Request A:
Summarize the forum thread in two sentences.
Request B:
Reproduce the part of the forum thread starting at "This is really" and ending at "Wine all round!".
Request C:
Answer these questions about the forum thread.
(i) What brand of pushchair is up in the garage?
(ii) To which channel has DS's TV been heavily restricted?
(iii) What is on, according to the last post?

Page extract:
Oh and just saw your post rhubard congrats Grin

IndomitabIe · 30/08/2015 21:04

We've got a Quinny up in the garage. The straps have gone mouldy though. Hoping I can scrub it out. Don't want to buy a new one as I barely used it with DS after we got the carrier.

This is really premature, I know, but you know those books that advise on routines, etc. Does anyone know if there's one that's good for demand BF babies? We didn't do a routine or anything for DS, he was BF on demand, had reflux, and was is a generally quite difficult child. I'm thinking maybe a routine might help? But is there one that is reasonable and will work?

QforCucumber · 30/08/2015 21:23

Haha adora kicking out the boro pride a little bit on there - don't like it being slated too much Grin
Fil apparently has paid for the travel system for both dp's brothers first born and offered to pay for ours yesterday, I don't want to take advantage of his generosity so have looked and to be fair really like the Venicci one which is also quite reasonable too.
It is all very exciting isn't it, and as it's bank holiday virtual Wine all round!

IndomitabIe · 30/08/2015 21:24

Oh brilliant rhu!

Marmite it's a minefield, isn't it?! With DS we've tried to avoid the guns and killing, but it's crept in from friends and some 'appropriate' films. We've heavily restricted his TV to CBeebies only (and the aforementioned films). Tried to avoid all the toy adverts? He went through a brief stage of "that's for girls" but it's not been too much of an issue so far. I expect it's about to become hideous when he starts school next week.

I imagine, though, it's easier to bring up a feminist boy, aware of his privilege and able to express himself and perform as he pleases, than to teach a girl to constantly fight for herself against the hetero-patriarchy. She's starting from a disadvantaged position. I know we've all done it, but, I don't know about you, but I didn't enjoy going through the stages of feeling inferior because I didn't want to conform, feeling inadequate when I tried to. It took 30 years to really feel comfortable being myself and be confident enough to call the world out on it.

Though, I do relish the opportunity to try to create my own little feminist! But I don't think I'd do well if she wasn't a tomboy and instead exercised her right to be more feminine.

IndomitabIe · 30/08/2015 21:27

That's gone a bit rambly. Haven't been on the Wine I promise! But Best Exotic Marigold Hotel is on!

Information provided:
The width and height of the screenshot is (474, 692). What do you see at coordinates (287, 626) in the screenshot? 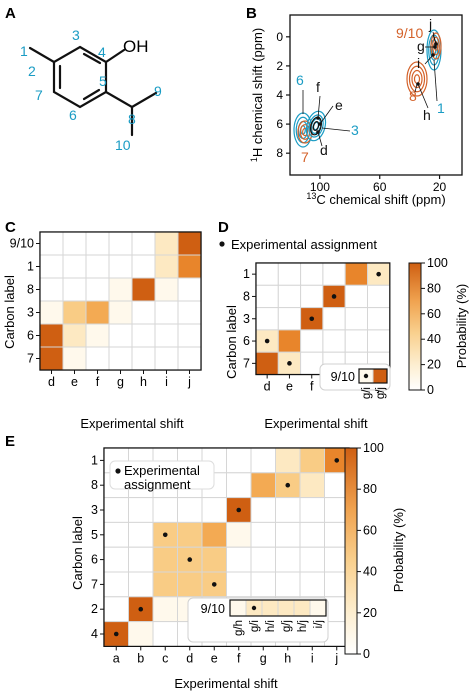
I see `inset-e-col-label: g/j` at bounding box center [287, 626].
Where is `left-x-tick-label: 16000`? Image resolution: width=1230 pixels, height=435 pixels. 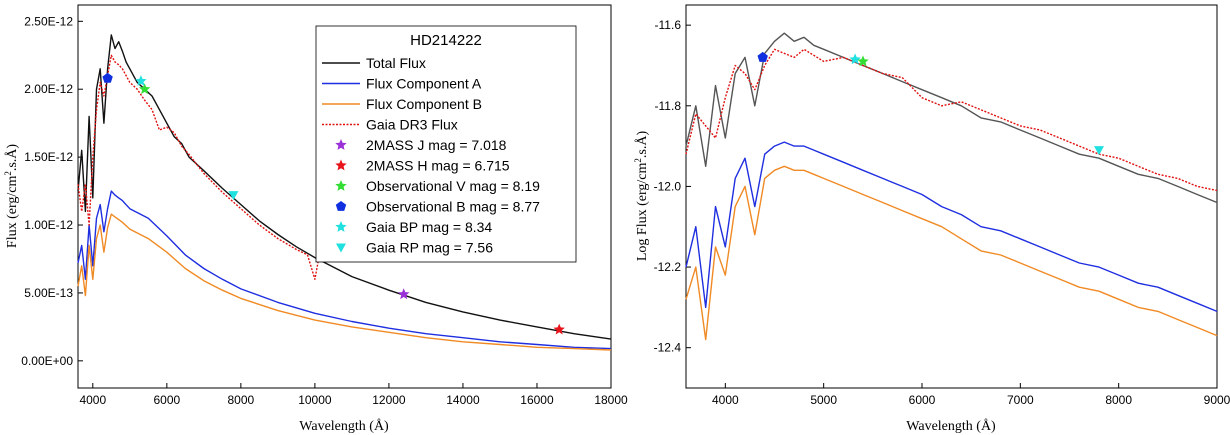 left-x-tick-label: 16000 is located at coordinates (537, 400).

Problem solution A:
IndomitabIe mentions a Quinny with mouldy straps stored in the garage and asks whether any routine book suits babies breastfed on demand, while QforCucumber says Fil has offered to pay for the travel system and that the Venicci one is well liked and reasonable. IndomitabIe also describes trying to avoid guns and killing with DS and restricting his TV to CBeebies, and reflects that bringing up a feminist boy may be easier than teaching a girl to fight against the hetero-patriarchy.

Problem solution B:
This is really premature, I know, but you know those books that advise on routines, etc. Does anyone know if there's one that's good for demand BF babies? We didn't do a routine or anything for DS, he was BF on demand, had reflux, and was is a generally quite difficult child. I'm thinking maybe a routine might help? But is there one that is reasonable and will work?

QforCucumber · 30/08/2015 21:23

Haha adora kicking out the boro pride a little bit on there - don't like it being slated too much Grin
Fil apparently has paid for the travel system for both dp's brothers first born and offered to pay for ours yesterday, I don't want to take advantage of his generosity so have looked and to be fair really like the Venicci one which is also quite reasonable too.
It is all very exciting isn't it, and as it's bank holiday virtual Wine all round!

Problem solution C:
(i) Quinny
(ii) CBeebies
(iii) Best Exotic Marigold Hotel